Her exact words (remember that I held up eccentric undergraduate monarchists as model opponents of meritocracy):
Everyone is already against the meritocracy, and the monarchists just allege a different evil consequence. Undergraduate monarchism is another species of looking around at your peers and concluding that their deranged, possibly Adderall-fueled productivity has caused them to grow into twisted things, all lacking some aspect of character that would conduce to your preferred image of human wholeness—compassion or (ugh) “real passion,” self-direction, depth of inquiry, correct use of otium (the latter being the monarchist contribution).
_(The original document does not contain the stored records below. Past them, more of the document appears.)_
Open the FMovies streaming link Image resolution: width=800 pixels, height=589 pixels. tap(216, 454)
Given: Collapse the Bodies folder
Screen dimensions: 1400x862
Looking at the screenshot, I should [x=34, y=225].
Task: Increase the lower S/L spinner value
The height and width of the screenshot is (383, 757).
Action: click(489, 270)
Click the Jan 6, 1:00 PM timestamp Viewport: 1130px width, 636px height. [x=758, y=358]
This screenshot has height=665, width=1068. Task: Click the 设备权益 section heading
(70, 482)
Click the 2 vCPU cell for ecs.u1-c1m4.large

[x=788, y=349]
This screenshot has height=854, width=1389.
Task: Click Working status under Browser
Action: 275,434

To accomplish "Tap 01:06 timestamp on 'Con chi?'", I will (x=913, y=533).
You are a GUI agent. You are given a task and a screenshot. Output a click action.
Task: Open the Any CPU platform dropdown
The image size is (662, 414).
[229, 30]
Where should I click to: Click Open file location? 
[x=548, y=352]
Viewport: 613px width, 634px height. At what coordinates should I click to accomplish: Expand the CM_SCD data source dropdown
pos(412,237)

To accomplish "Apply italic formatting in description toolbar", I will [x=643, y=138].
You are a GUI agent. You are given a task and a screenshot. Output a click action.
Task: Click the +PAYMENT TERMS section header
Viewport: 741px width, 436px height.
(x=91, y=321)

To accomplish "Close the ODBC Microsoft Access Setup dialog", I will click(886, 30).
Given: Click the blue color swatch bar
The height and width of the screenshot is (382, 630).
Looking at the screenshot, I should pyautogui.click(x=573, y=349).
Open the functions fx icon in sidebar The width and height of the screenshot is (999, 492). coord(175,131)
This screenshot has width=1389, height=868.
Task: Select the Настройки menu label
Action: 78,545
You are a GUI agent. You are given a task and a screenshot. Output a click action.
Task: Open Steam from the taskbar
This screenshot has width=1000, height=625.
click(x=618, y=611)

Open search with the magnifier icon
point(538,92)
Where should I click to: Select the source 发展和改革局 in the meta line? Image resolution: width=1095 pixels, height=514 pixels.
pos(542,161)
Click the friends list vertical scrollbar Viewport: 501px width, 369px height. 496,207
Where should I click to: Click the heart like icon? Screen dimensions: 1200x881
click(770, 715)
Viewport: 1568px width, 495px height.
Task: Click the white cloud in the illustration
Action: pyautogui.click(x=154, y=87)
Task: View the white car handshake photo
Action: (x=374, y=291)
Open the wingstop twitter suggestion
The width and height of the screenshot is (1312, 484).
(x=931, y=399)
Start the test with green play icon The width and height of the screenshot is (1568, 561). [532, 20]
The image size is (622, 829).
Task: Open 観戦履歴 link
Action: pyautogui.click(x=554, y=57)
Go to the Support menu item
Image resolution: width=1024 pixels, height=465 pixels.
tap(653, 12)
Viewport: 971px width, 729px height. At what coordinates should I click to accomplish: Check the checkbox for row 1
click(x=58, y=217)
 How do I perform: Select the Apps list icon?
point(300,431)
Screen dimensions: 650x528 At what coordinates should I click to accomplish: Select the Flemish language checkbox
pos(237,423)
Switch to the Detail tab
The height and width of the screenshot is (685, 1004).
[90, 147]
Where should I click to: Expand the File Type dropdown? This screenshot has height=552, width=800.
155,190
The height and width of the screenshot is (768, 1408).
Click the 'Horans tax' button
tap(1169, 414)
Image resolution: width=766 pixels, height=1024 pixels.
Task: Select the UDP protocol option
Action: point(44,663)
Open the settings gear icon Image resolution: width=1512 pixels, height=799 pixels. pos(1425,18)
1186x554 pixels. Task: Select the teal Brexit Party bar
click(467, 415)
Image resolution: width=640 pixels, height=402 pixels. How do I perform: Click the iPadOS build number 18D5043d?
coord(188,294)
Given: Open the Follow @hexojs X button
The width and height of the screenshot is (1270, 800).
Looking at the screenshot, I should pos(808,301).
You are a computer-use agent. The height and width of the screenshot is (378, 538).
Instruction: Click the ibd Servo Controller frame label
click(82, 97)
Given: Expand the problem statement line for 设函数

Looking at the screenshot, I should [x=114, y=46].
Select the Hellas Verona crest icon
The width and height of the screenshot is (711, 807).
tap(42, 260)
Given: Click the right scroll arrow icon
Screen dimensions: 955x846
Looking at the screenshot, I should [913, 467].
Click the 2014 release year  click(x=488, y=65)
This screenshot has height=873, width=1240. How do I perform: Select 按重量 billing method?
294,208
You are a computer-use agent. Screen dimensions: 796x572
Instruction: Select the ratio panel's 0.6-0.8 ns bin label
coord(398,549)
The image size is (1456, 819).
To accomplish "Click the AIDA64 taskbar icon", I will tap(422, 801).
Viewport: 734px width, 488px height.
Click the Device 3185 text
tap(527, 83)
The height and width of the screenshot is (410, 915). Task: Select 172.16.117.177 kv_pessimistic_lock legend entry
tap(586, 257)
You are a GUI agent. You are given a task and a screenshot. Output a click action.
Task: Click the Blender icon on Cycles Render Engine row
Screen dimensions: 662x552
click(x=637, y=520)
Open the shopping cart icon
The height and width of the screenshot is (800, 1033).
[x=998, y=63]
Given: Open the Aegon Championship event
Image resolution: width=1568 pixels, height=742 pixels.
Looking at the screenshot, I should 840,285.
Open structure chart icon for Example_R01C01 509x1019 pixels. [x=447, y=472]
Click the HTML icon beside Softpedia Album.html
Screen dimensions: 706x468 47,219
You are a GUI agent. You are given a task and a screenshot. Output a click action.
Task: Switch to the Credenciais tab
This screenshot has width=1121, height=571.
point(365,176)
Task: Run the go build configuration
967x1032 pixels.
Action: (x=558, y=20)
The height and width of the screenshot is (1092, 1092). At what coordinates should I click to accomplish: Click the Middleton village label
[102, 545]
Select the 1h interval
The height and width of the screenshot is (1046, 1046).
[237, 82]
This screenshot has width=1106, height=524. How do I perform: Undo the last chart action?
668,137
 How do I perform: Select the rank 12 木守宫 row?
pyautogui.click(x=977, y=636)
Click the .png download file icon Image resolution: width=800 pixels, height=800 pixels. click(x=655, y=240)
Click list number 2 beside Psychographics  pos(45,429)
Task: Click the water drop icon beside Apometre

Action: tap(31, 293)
But all of these ways of thinking about what’s wrong imply that, whatever it is, it’s them and not you. Everyone else has been deformed by the competitive machine that miraculously left you untouched. Meritocracy’s bunk, sure, but you basically deserve to be where you are because you get what it’s really about (insert here: passion, self-direction, deep inquiry, otium, whatever your priority), while everyone else is just in it for the money/status/girls. So you have real merit, and everyone else is a fraud.
Before I get to disagreeing, let me relate an anecdote. I was having drinks with a friend who is something of an expert in the history of Yale. I tried to argue that the Ivy League should concentrate more on the transmission of upper-class values, and by way of making my point I described a tragedy I had seen play out many times. The poor Midwestern and Southern kids who came to Yale precisely to be inducted into the ways of pink-pants-wearing, fancy-cocktail-party-going, and fashionable-charity-choosing found that there was no longer a critical mass of students who could impart such knowledge. They wanted to learn how to behave in an upper-class fashion convincingly and conscientiously more than they wanted to gain access to the upper class (though they wanted that too). Alas, the Yale experience could only offer them the access. My friend asked if I was one of these people.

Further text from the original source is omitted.